What’s older, software or agile?

For each and every accomplishment in today’s business world, we say thank you to nimble technology. Smart automation and robust analytics have made us masters of productivity and strategizing, pushing our companies straight to the competitive edge.

What we do struggle with is HR.

Though empowered with no less powerful toolkits, representatives of this and other crucial supporting departments are still lagging behind our production and customer-facing teams. This brings up the question – is agile tech all we need, or do we have to make HR agile in its core?

Is an agile approach to HR even feasible?

And if so, how to employ it?

Why We Need Agile HR?

We work in a customer-centered world, where every single aspect of our organizations must aim to accomplish the same goal. Some call it customer satisfaction, others customer success. In any case, it’s obvious who has a precedence.

Of course, agile software development serves this mutual purpose as well. Without it, we wouldn’t be able to meet the ever-growing demands of the modern consumer. Our production lines would flop, and so will all other organizational aspects task with keeping the customer hungry for more.

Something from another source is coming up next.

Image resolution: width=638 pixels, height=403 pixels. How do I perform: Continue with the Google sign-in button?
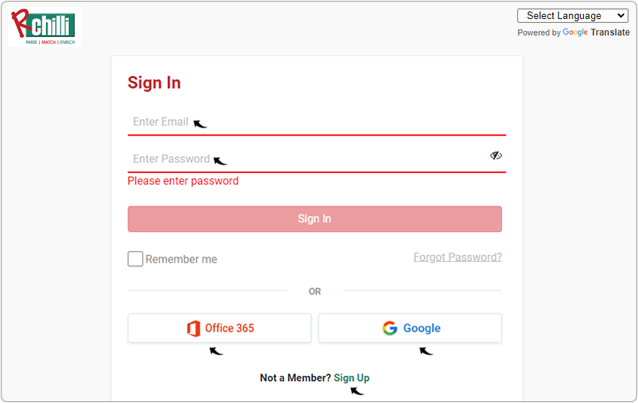(x=410, y=328)
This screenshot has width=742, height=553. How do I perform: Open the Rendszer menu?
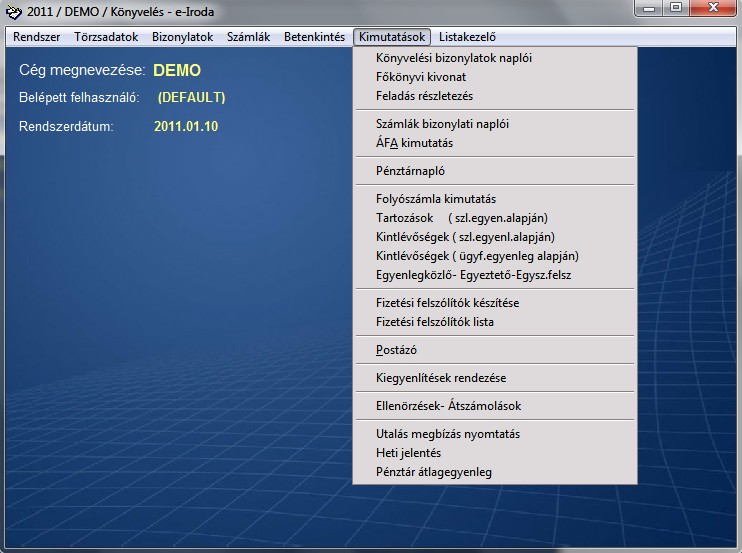[35, 37]
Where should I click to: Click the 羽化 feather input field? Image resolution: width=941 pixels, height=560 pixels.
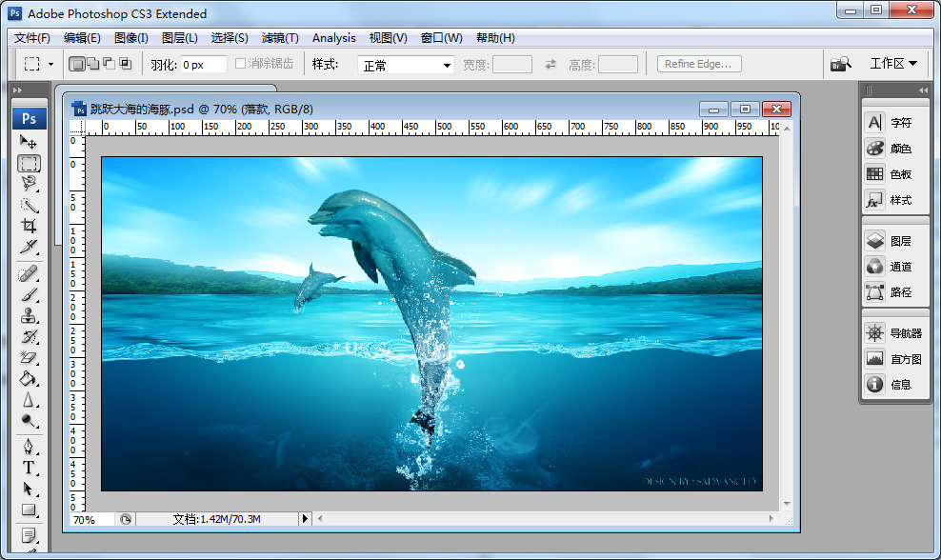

And, that requires one hungry workforce.

The best equipped among us have succeeded in retaining our large customer pools, but at what price? Being so focused on the receiving end, we’ve forgotten about two crucial things – our talent pools and employee satisfaction. Moving forward, we’ve forgotten to recharge our HR batteries.

Without HR to take care of our employees, we’ll hardly be able to take care of our customers for long. Despite all our investments in cutting-edge HR tech, human resources remain traditional and unequipped to meet the ever-growing demands of the modern workplace.

Is Agile HR an Urban Legend?

Of course not.

A lot of (successful) organizations are sending their HR teams off to agile training courses, where they are learning how to implement and use nimble technology in everyday processes, but also how to make a switch from traditional processes to sustainable workflows.

A good example comes from ING, a leading provider of personal banking and savings accounts, which understood that agile customer service and banking technology cannot help them move forward without an agile approach to HR to support them.

So, ING did some research.

Their leadership team visited a couple of digitally native companies like Netflix and Zappos to see how this approach works in practice. They talked to their (millennial) employees about what attracted them to these companies and what made them decide to build a career there.

In doing so, ING learned a valuable lesson – that agile is not only about tech and automation, but even more about building a culture in which attitude, collaboration, and readiness to learn and improve are the most valuable assets.

Interestingly enough, they all fall under the HR bracket.

How to Make Your HR Agile?

Take a hint from ING and go see agile teams in action.

You’ll learn that apart from collaboration and continual development, this approach implies more frequent assessments of employees’ KPIs and HR’s performance itself. Instead of annual cycles, agile HR uses short milestones as a gauge that helps track and improve everyday operations.

An agile HR team also relies on total workforce management system for keeping these operations in check. As all agile tools, these systems allow them to allocate tasks, collaborate in real time, introduce transparency, as well as record and analyze their milestones.

A huge part of HR processes can be automated, but keep in mind that automation only serves to speed up repetitive and administrative tasks so that your team could devote their time to actual legwork. This especially applies to real-time employee feedback and response.

So, go see how others are doing this, but develop your own approach.

Since agile is about streamlining operations through best practices, it’s not exactly a copy-paste methodology. You’ll have to experiment to keep improving. To see what works and what doesn’t, introduce biweekly revision meetings.

Your employees are burning up the last of their energy trying to keep up the pace with demands of modern customers, and HR is the only support system they have. As a backbone of your organization, just imagine how far it would be able to go if you make it agile enough.